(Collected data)
·····
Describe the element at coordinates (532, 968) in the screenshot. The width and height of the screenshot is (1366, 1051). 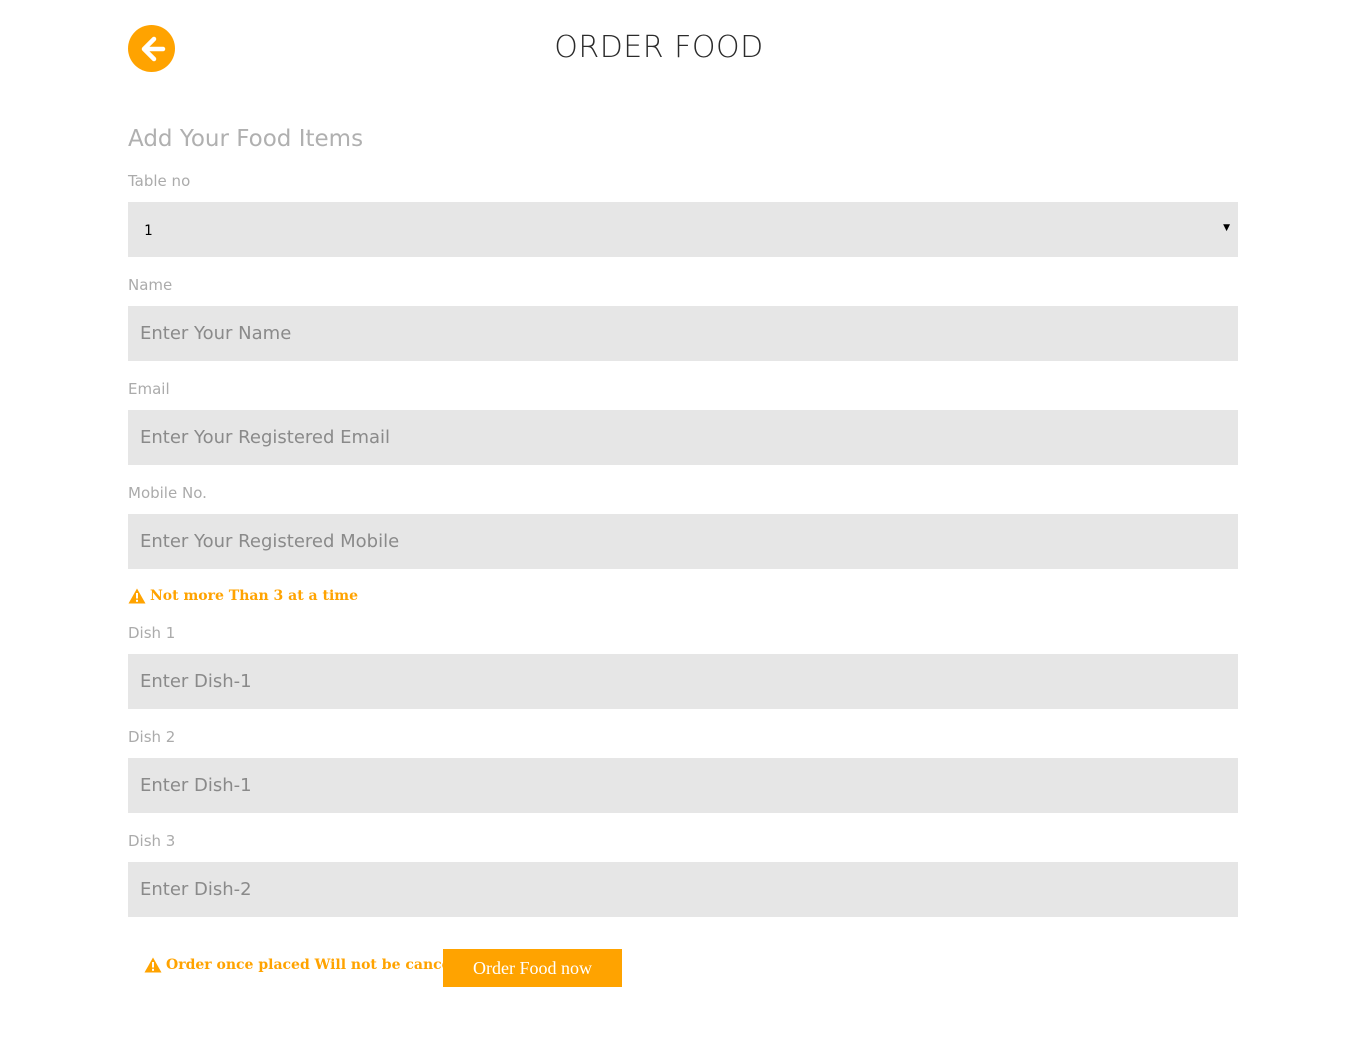
I see `order-food-button: Order Food now` at that location.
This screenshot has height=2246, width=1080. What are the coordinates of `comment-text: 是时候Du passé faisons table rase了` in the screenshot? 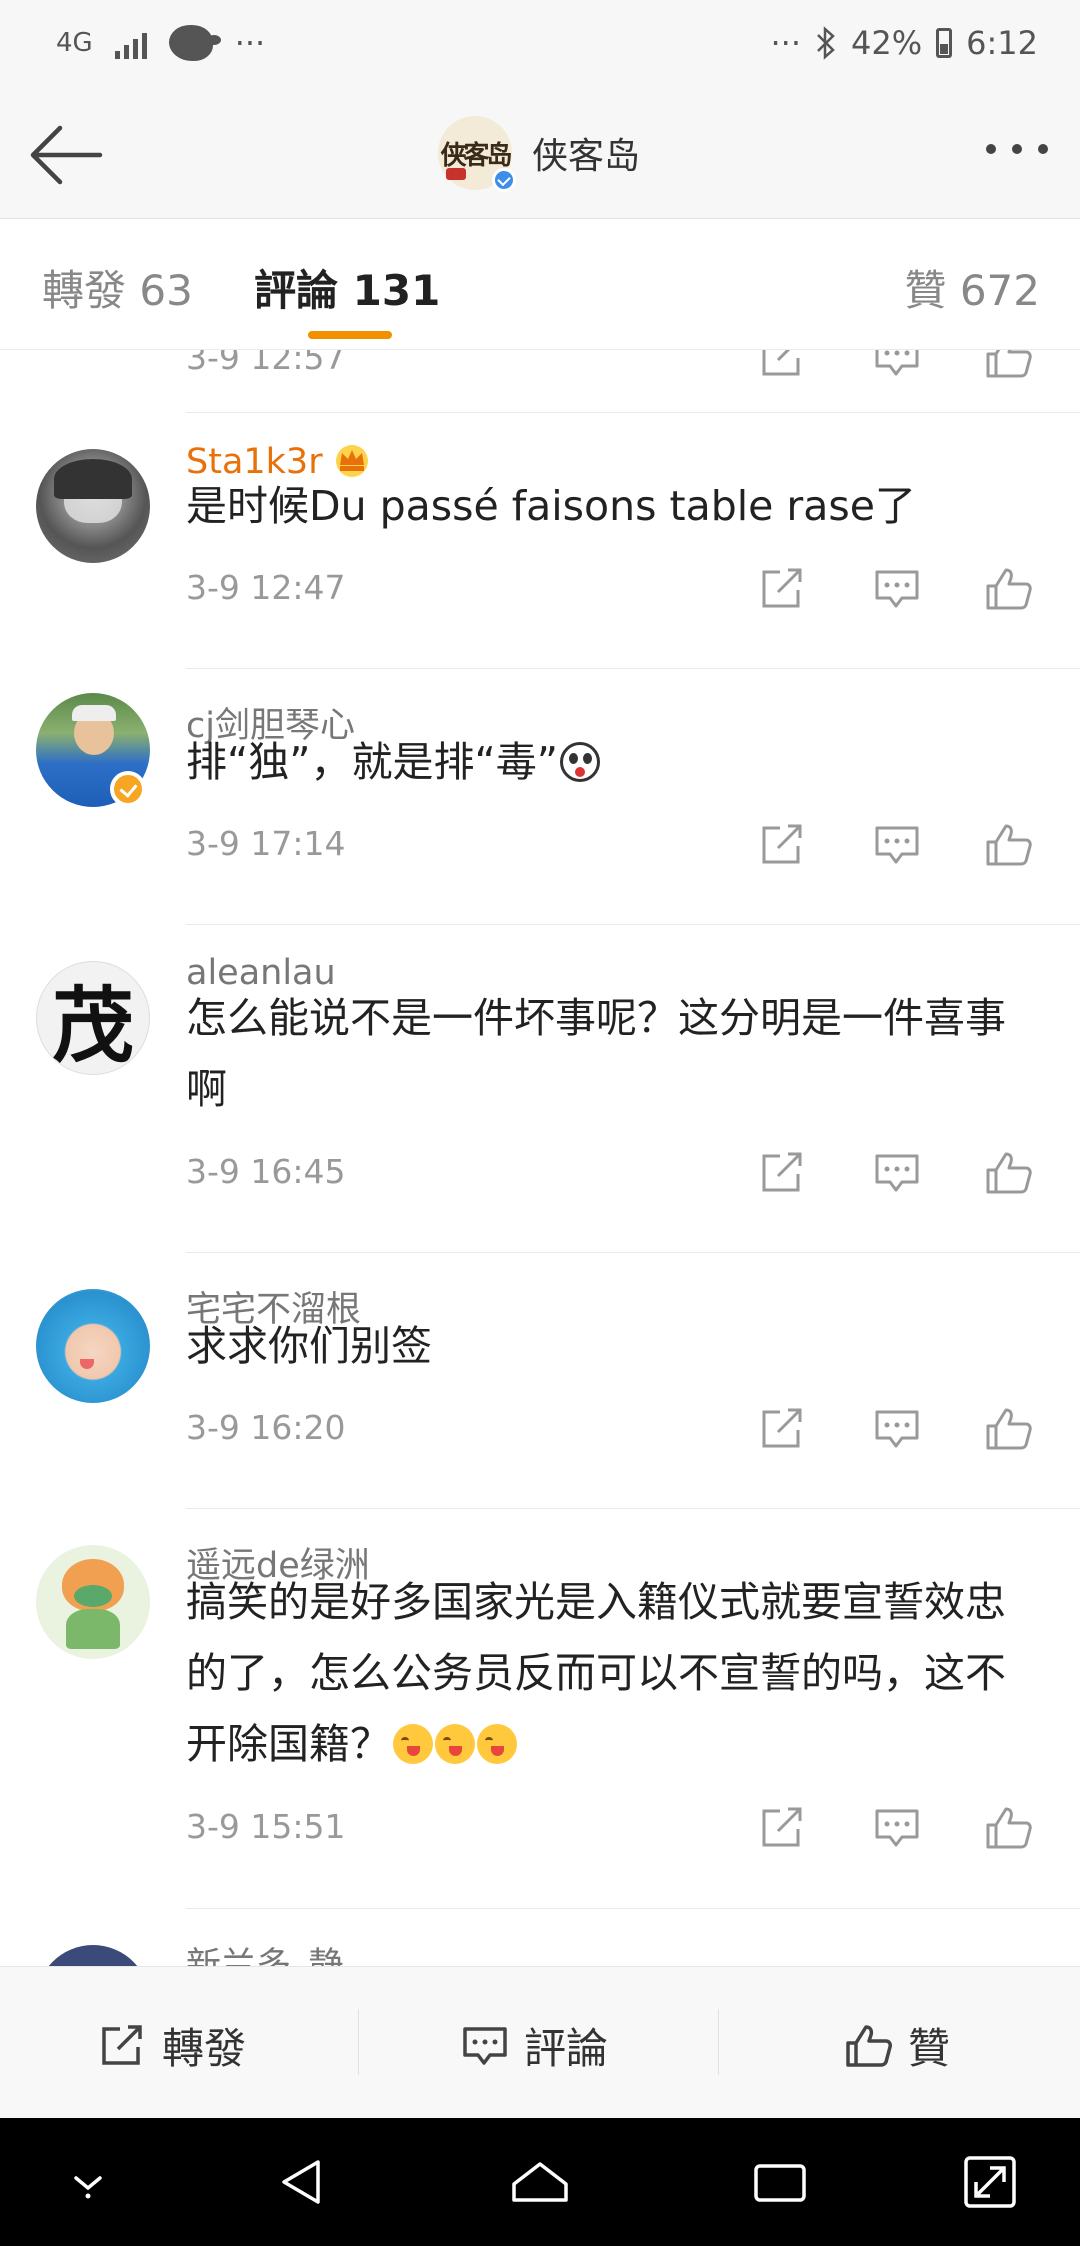 It's located at (551, 506).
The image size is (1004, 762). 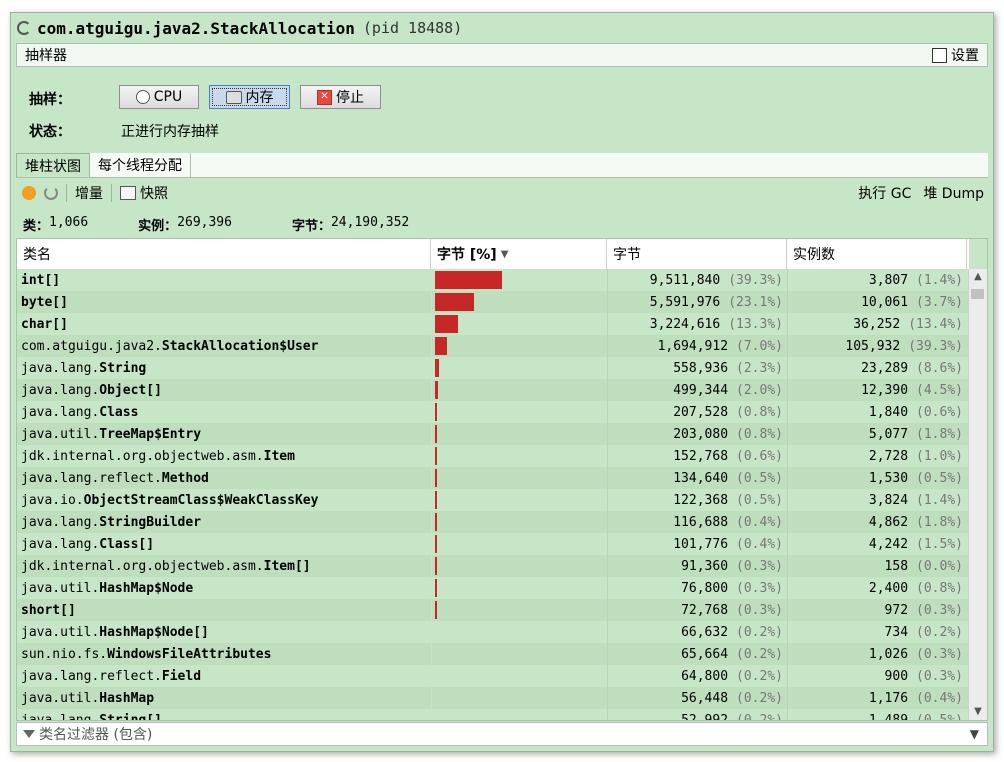 I want to click on instances-cell: 23,289 (8.6%), so click(x=877, y=368).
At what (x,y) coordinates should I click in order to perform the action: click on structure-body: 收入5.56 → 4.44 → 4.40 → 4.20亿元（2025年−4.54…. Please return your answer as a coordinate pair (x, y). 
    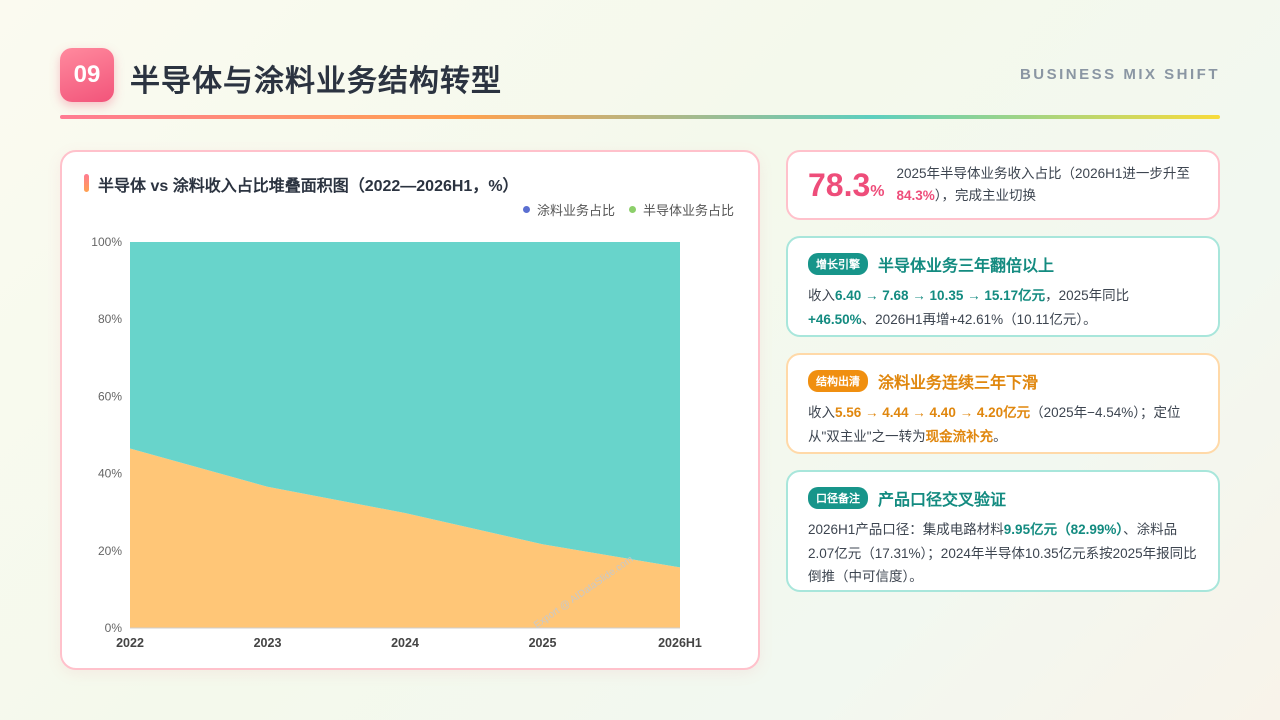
·····
[Work item] Select and copy every line of the records that contains the string "order", treating uppercase and lowercase as different.

[Task answer]
I see `order-food-button: Order Food now` at that location.
At what (x,y) coordinates should I click in order to perform the action: click on structure-body: 收入5.56 → 4.44 → 4.40 → 4.20亿元（2025年−4.54…. Please return your answer as a coordinate pair (x, y). 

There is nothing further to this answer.